• [Quoted passage]
Real life SEO at Alamy

Real-Life SEO at Alamy: A look at enterprise SEO and image search

May 31, 2022 - 10  min reading time - by Danielle Escaro
Accueil > SEO Thoughts > Real-Life SEO at Alamy

We spoke with Roxana Stingu, Head of Search and SEO at Alamy, as part of our project to share what Oncrawl users are doing in SEO in their day-to-day jobs.

Watch the full interview or read on for the key moments below.

Roxana Stingu: from link building to technical SEO to image search

“I’ve been in SEO for 15 years. I started in a bit of a weird way. A lot of people kind of fall into SEO, but my first job was actually SEO related.”

Roxana began her career in SEO while still at university in Romania. The opportunity arose when she was approached by a friend offering a well-paid job where she could work from home. From that, Roxana started working as a link builder.

After three years of working U.S. hours from across the globe, she was eager to find a more traditional job and started working for a hosting company called WebFusion.

After a couple of acquisitions, a few promotions and with almost 10 years of experience under her belt, Roxana felt it was time to step out of her comfort zone and so transitioned from Technical SEO Manager at GoDaddy to Head of Search and SEO at Alamy.

The appeal of something entirely new

Roxana Stingu Headshot

 

“After 10 years, my work and my position became very comfortable, so I wanted to find a job that was asking for things I’ve never done.”

 

Oncrawl: How did you make the transition from GoDaddy to Alamy?

• [Record set]
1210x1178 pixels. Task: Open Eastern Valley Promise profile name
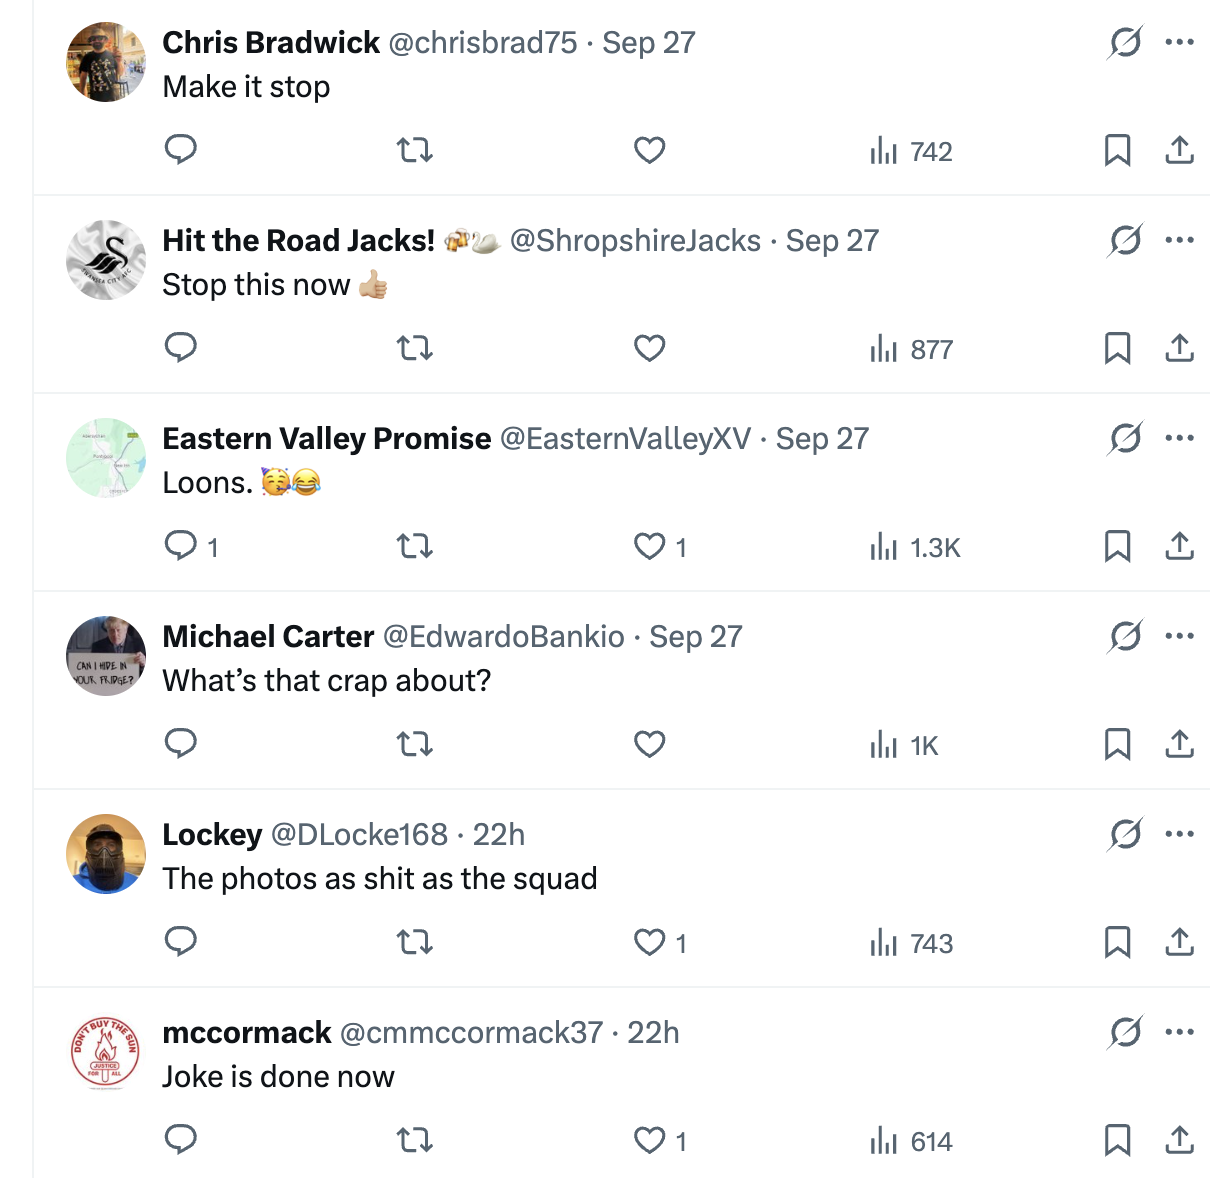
--
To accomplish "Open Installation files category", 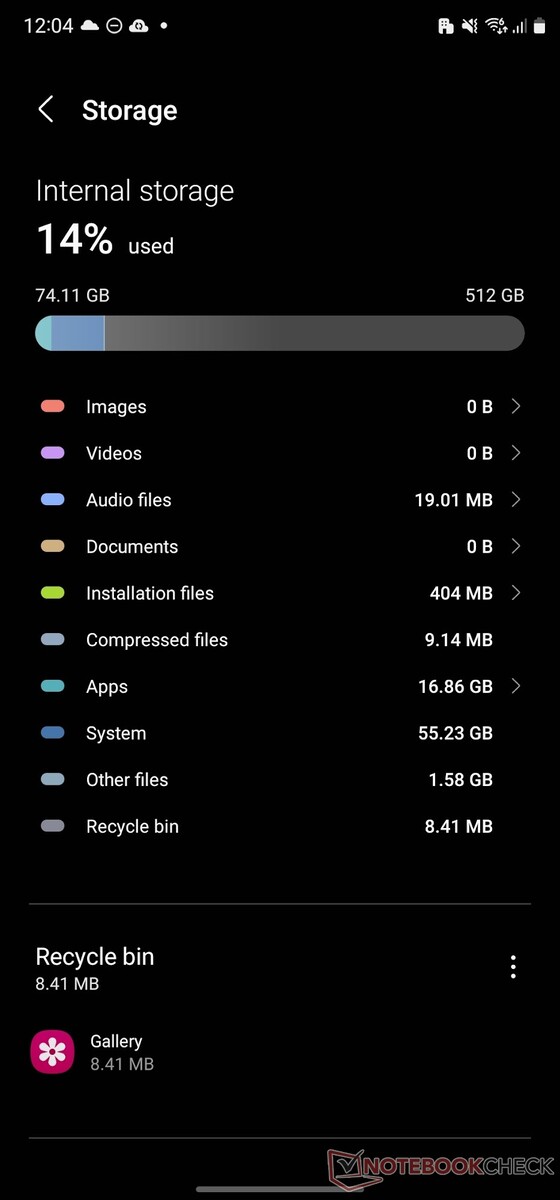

• [Parts of the exercise]
1. Name every company mentioned in the Alamy SEO interview.
2. Decide whether each statement agrees with the Alamy SEO interview: (a) Roxana Stingu has worked in SEO for 15 years. (b) Her first job had nothing to do with SEO. (c) She spent three years working European hours. For each, answer yes or no and quote the deciding words.
3. Reproduce the part of the Alamy SEO interview that begins at the words "Roxana Stingu: from" and stops after "company called WebFusion.".

• [Problem solutions]
1. Alamy, Oncrawl, WebFusion, GoDaddy

2.
(a) Yes: "I’ve been in SEO for 15 years."
(b) No: "my first job was actually SEO related."
(c) No: "After three years of working U.S. hours from across the globe"

3.
Roxana Stingu: from link building to technical SEO to image search

“I’ve been in SEO for 15 years. I started in a bit of a weird way. A lot of people kind of fall into SEO, but my first job was actually SEO related.”

Roxana began her career in SEO while still at university in Romania. The opportunity arose when she was approached by a friend offering a well-paid job where she could work from home. From that, Roxana started working as a link builder.

After three years of working U.S. hours from across the globe, she was eager to find a more traditional job and started working for a hosting company called WebFusion.